• Tasks and exercises:
1. Rewrite the paragraph of the lidocaine abstract that begins "In the auditory/vestibular system" as a shorter version that keeps its main facts.
2. Rewrite the lidocaine abstract from "Author Affiliations" up to and including "(NY) Medical College.", changing "Division" to "Section".
3. Decide whether each statement agrees with the lidocaine abstract. For each one, answer yes or no and quote the words of the abstract that decide it.
(a) The cats were given a 4-mg/kg intravenous injection of lidocaine hydrochloride.
(b) The control animals also stopped showing signs of vestibular disturbance.
(c) The labyrinth was destroyed on both sides in the cats.

• Document passage:

- Opening Delimiter -

Effects of Lidocaine Infusion in Cats After Unilateral Labyrinthectomy

Author Affiliations

From the Division of Otolaryngology (Drs Parnes and Spektor) and Department of Anatomy (Dr Strominger), Albany (NY) Medical College.

Arch Otolaryngol Head Neck Surg. 1988;114(6):653-656. doi:10.1001/archotol.1988.01860180067032
Abstract

• In the auditory/vestibular system, intravenous lidocaine hydrochloride administration has been reported to provide transient relief from severe tinnitus, reduce dizziness and emesis accompanying Meniere's disease, and sometimes improve audiometric thresholds in sensorineural hearing loss. In this study, the labyrinth was destroyed unilaterally in a series of cats. Animals constantly fell and demonstrated prominent contralateral nystagmus and a rotary motion of the head. Within four hours of a 4-mg/kg intravenous lidocaine hydrochloride injection, the cats were able to ambulate freely without falling. The nystagmus was reduced, and there was virtual absence of the rotary head motion. In contrast, the controls had persistent signs of vestibular disturbance. These results demonstrate that lidocaine infusion ameliorates the effects of unilateral labyrinthectomy in cats and thus may be a potential antivertiginous agent.

- Closing Delimiter -

• Information:
- Opening Delimiter -

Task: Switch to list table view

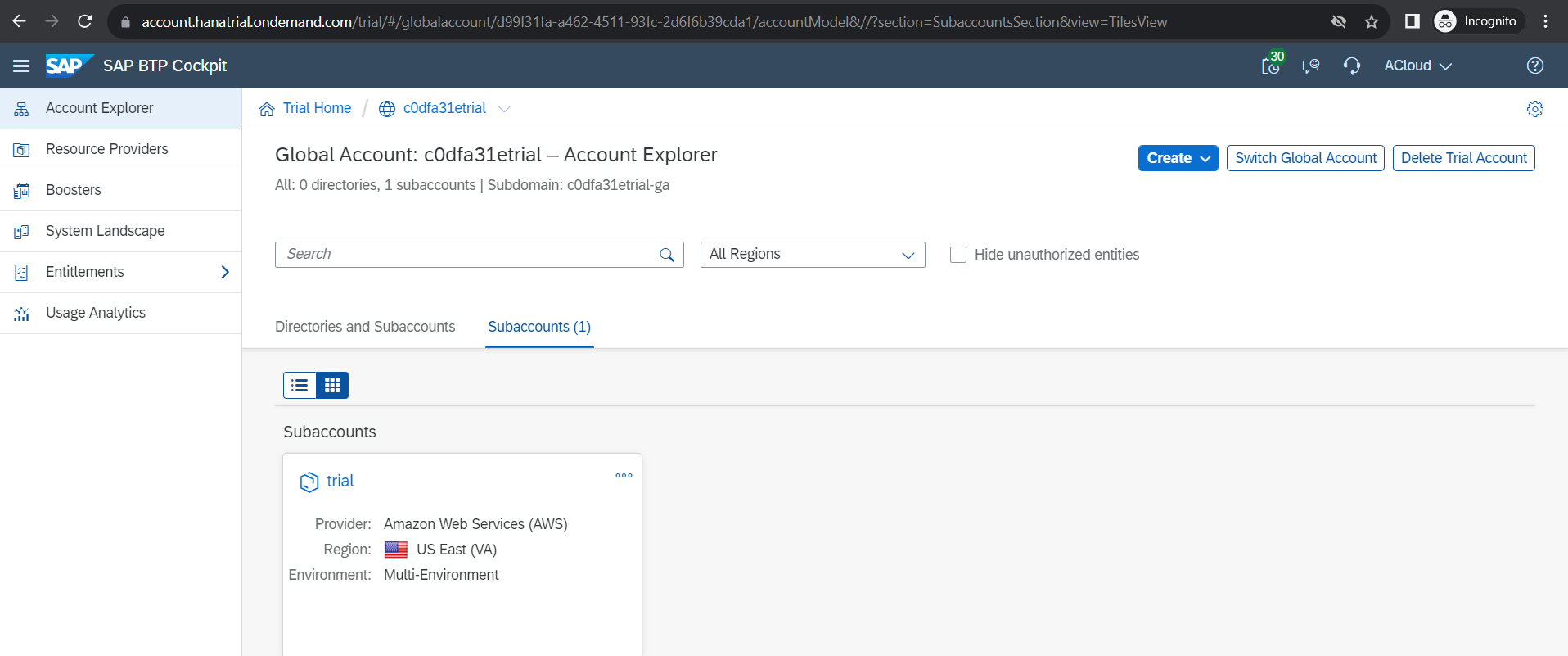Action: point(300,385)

- Closing Delimiter -
- Opening Delimiter -

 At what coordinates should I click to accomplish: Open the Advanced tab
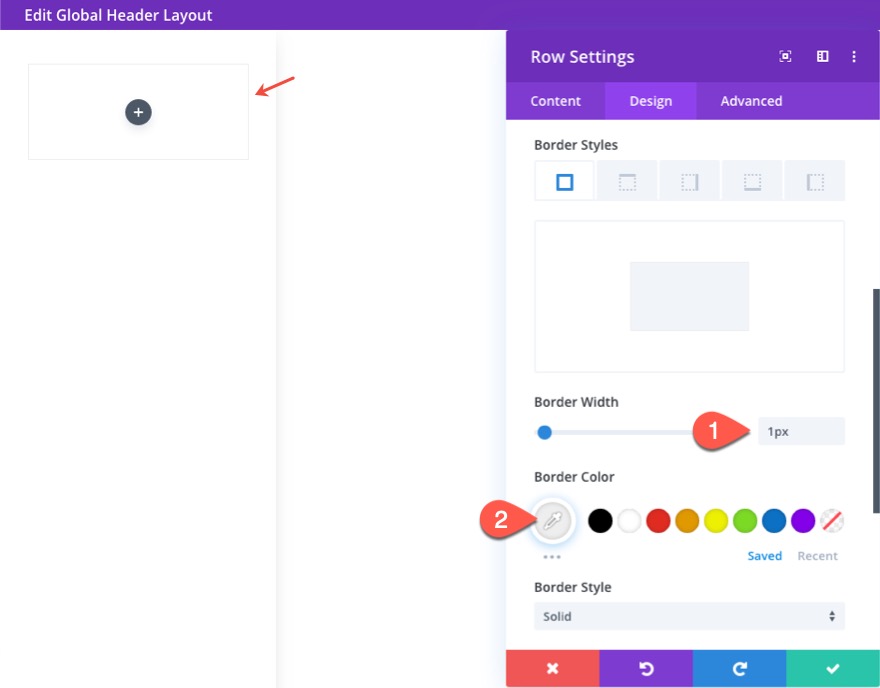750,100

- Closing Delimiter -

• Response list:
1. Intravenous lidocaine hydrochloride has been reported to briefly relieve severe tinnitus, reduce the dizziness and vomiting of Meniere's disease, and sometimes improve hearing thresholds in sensorineural hearing loss. In this study, the labyrinth was destroyed on one side in a series of cats, which then kept falling and showed marked contralateral nystagmus and rotary head motion. Within four hours of a 4-mg/kg intravenous lidocaine injection, the cats walked freely without falling, their nystagmus decreased, and the head motion almost disappeared. The controls, by contrast, still showed signs of vestibular disturbance. The results show that lidocaine infusion eases the effects of unilateral labyrinthectomy in cats and may be a potential antivertiginous agent.

2.
Author Affiliations

From the Section of Otolaryngology (Drs Parnes and Spektor) and Department of Anatomy (Dr Strominger), Albany (NY) Medical College.

3.
(a) Yes: "Within four hours of a 4-mg/kg intravenous lidocaine hydrochloride injection, the cats were able to ambulate freely without falling."
(b) No: "In contrast, the controls had persistent signs of vestibular disturbance."
(c) No: "the labyrinth was destroyed unilaterally in a series of cats."